YOUR TASK. Output exactly as they appear the lines of the data beginning with the line that contains "Image resolution: width=1456" and continuing through the end of the data.

[BEGIN SOURCE MATERIAL]

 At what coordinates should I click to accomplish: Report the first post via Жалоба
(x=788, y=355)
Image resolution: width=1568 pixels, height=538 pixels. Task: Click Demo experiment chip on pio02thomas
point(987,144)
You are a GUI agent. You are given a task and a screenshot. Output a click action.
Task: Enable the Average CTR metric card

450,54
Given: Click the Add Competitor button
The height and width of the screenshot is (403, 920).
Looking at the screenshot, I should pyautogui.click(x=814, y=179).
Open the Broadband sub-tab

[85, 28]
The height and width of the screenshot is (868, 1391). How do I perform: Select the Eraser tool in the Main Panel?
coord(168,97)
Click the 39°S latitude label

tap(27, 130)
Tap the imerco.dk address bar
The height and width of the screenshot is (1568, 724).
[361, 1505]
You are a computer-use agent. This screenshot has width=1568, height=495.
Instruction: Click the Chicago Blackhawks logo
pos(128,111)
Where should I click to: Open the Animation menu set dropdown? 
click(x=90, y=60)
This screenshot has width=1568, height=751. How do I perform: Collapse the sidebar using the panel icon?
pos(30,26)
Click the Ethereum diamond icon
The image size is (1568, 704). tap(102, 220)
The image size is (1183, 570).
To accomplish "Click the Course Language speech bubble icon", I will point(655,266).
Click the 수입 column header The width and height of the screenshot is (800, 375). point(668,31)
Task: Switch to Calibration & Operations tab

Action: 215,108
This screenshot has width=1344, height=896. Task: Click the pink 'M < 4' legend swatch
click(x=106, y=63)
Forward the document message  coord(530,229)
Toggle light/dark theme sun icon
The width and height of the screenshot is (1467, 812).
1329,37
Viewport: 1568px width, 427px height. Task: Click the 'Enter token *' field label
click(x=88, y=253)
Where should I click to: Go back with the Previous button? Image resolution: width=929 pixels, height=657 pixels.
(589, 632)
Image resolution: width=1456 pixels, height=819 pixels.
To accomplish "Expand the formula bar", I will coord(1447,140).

[END SOURCE MATERIAL]

OUTPUT OF THE EXERCISE.
Image resolution: width=1456 pixels, height=819 pixels.
To accomplish "Expand the formula bar", I will coord(1447,140).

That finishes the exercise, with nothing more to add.